All’inizio del 2019, solo pochi mesi dopo la sentenza sul caso Miletic, Agius è divenuto presidente del MICT ed ha continuato a lavorare sulla pratica dell’uso di prove dell’esistenza di un processo riabilitativo in atto  per valutare decisioni sui rilasci anticipati. Nel gennaio di quest’anno ha respinto una richiesta del combattente del Consiglio di Difesa croato Miroslav Bralo, che ha chiesto di essere rilasciato in anticipo da una prigione svedese dove sta scontando la sua condanna a 20 anni per le uccisioni di civili bosniaci, compresi i bambini, nel villaggio di Ahmici, vicino a Vitez, nel 1993. “In genere non ritengo appropriato consentire alle persone condannate di tornare nelle regioni colpite prima che abbiano scontato la pena per intero, senza aver dimostrato un certo grado di riabilitazione, per evitare che il loro rilascio metterà in pericolo la pace e la sicurezza nel luogo previsto di residenza”, ha dichiarato Agius nella sua decisione. Egli, infatti, ha riportato un verbale redatto dal personale medico della prigione svedese in cui Bralo è detenuto, in cui si sostiene che “di non provare alcun rimorso per le sue azioni”.

Murat Tahirovic, presidente dell’Associazione delle vittime e dei testimoni del genocidio, ha accolto con favore la nuova pratica introdotta da Agius. “Con l’arrivo del giudice Agius, le richieste [di rilascio] hanno cominciato ad essere analizzate in modo più approfondito e tutte le richieste presentate finora sono state respinte. Questo è certamente positivo per tutte le vittime, in particolare per i testimoni”, ha riferito Tahirovic a BIRN. Altri si sono dimostrati più scettici sull’apparente cambiamento. “Penso che il fatto che i detenuti siano obbligati ad ammettere di aver commesso dei reati come condizione preliminare per il loro rilascio anticipato è del tutto inaccettabile, in particolare se si sono dichiarati non colpevoli di crimini di cui sono stati accusati durante i processi. In questo modo sono in qualche modo costretti ad ammettere una colpa”, ha dichiarato l’avvocato di Belgrado Aleksandar Lazarevic.

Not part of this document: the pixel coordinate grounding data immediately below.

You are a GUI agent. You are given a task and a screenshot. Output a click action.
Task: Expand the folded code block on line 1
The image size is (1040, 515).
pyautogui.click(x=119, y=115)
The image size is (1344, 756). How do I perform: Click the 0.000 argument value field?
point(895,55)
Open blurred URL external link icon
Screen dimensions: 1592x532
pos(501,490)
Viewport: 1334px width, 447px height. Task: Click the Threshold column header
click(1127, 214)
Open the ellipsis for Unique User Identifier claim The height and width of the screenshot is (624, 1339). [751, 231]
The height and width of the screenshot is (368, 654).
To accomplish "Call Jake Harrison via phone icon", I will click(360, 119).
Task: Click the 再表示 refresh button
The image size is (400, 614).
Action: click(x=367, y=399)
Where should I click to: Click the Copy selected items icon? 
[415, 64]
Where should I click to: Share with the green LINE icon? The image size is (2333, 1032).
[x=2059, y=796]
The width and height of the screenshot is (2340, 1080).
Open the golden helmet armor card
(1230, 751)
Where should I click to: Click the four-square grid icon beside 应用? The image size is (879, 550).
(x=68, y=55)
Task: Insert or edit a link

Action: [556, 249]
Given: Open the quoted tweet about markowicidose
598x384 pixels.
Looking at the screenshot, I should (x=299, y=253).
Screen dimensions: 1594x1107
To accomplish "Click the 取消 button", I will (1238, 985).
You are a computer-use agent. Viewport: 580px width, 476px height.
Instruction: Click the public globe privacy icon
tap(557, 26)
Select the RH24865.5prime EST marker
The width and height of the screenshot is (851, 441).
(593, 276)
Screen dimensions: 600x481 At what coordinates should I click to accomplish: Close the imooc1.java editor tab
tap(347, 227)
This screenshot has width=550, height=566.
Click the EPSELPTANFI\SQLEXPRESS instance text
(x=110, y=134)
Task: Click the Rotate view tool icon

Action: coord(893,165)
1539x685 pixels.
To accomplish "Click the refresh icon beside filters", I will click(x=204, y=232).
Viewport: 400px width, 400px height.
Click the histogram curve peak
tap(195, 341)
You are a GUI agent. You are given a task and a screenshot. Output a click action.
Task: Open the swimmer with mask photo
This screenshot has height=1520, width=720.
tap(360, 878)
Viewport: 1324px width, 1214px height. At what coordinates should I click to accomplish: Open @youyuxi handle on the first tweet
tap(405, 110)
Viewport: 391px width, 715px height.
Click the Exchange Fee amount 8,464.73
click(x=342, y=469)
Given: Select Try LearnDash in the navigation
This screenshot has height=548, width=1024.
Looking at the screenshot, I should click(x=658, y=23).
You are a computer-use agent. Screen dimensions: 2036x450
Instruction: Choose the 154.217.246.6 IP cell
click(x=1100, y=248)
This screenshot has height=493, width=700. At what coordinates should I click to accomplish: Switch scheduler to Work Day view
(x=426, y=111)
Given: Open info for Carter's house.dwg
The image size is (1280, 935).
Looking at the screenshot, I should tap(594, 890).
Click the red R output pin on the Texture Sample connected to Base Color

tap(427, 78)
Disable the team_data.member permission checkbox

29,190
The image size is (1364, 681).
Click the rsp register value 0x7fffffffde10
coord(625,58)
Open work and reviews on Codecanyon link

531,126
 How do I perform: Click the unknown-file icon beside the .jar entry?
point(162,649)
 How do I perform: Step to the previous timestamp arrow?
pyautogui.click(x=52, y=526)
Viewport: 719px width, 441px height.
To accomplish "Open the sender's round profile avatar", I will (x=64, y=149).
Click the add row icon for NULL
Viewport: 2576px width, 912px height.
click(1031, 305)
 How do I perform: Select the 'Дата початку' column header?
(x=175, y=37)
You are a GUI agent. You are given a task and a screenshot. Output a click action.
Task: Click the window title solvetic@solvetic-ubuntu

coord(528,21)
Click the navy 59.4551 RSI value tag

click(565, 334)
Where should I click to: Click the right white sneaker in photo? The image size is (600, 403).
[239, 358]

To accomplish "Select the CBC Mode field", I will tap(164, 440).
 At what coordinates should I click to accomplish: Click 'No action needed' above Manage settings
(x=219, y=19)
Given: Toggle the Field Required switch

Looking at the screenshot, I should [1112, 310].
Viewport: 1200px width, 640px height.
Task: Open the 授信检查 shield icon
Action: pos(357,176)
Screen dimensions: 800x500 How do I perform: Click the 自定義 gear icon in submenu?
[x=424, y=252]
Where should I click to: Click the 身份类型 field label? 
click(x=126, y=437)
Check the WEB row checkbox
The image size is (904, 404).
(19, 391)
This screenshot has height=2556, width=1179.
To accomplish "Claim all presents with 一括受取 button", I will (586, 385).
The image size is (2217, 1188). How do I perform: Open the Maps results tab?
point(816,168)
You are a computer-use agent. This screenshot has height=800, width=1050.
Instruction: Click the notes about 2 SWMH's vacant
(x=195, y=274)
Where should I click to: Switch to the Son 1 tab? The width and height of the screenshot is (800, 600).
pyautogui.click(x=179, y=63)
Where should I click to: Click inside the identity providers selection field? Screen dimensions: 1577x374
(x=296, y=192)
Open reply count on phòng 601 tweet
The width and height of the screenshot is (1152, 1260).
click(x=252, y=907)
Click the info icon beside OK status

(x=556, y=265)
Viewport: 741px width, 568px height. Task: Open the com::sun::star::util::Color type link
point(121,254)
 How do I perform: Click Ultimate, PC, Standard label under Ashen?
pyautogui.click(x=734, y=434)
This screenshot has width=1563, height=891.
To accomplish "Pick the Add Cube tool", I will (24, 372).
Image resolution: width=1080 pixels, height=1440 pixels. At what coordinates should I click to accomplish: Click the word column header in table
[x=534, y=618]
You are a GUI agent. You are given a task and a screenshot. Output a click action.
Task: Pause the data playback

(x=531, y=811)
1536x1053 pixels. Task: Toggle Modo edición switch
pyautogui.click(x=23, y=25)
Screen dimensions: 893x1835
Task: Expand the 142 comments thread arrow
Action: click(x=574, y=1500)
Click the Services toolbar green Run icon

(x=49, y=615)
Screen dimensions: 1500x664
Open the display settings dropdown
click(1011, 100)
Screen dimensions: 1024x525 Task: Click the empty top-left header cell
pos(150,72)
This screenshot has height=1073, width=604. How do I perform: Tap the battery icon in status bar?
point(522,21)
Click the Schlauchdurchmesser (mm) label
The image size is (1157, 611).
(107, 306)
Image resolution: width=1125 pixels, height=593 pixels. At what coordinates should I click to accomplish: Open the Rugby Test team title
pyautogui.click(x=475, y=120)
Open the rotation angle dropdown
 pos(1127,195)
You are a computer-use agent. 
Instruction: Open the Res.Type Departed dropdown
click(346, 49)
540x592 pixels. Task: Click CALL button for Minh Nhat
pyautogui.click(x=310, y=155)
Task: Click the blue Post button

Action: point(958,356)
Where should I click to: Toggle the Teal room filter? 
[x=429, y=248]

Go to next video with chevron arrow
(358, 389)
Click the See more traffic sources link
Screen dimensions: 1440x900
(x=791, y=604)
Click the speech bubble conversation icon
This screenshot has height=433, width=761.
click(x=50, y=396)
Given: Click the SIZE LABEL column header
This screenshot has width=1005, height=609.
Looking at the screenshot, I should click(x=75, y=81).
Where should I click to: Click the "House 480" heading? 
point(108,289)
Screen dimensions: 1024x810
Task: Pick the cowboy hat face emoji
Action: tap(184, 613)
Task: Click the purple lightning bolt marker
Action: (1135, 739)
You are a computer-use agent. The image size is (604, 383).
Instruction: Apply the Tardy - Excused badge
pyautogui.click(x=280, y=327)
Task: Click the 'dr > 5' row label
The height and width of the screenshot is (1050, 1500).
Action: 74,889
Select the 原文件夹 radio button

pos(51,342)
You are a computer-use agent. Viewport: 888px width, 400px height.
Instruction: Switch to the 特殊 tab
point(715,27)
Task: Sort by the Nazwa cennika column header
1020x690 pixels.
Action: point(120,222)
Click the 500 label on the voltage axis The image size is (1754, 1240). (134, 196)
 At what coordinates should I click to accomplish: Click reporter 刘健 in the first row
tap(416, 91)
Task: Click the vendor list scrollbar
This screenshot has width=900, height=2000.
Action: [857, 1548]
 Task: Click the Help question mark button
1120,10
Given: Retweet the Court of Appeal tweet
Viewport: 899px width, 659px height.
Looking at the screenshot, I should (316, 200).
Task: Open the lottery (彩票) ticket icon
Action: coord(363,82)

Nonostante ciò, questo tipo di pratica sembra attestarsi con una sempre maggiore frequenza. Attualmente, 16 persone condannate dall’ICTY per crimini di guerra in Bosnia ed Erzegovina stanno scontando le loro condanne, mentre altri due detenuti sono in attesa di essere trasferiti nei paesi in cui saranno scontate le condanne: l’ex leader politico serbo bosniaco Radovan Karadzic e l’ex croato bosniaco ufficiale militare Milivoj Petkovic. Il mese scorso, Agius ha respinto una richiesta di rilascio anticipato di Radoslav Brdjanin, ex leader politico della non riconosciuta regione autonoma a guida serba di Krajina, che è stato condannato a 30 anni per crimini contro l’umanità. Nella sua sentenza, Agius ha affermato che “la gravità dei suoi crimini è un ostacolo alla sua liberazione anticipata. Inoltre, Brdjanin non ha dimostrato di aver attraversato con successo un processo di riabilitazione”.

Nel periodo antecedente, invece, quando Meron era presidente del Tribunale, sono state respinte le richieste di rilascio anticipato di Stanislav Galic, il comandante del tempo di guerra del corpo dell’esercito serbo bosniaco Sarajevo-Romanija Corps, Goran Jelisic, una guardia del campo di detenzione serbo bosniaco dell’ex serbo bosniaco, ed ex generale serbo bosniaco Radislav Krstic, ma solo perché non avevano scontato i due terzi delle loro pene.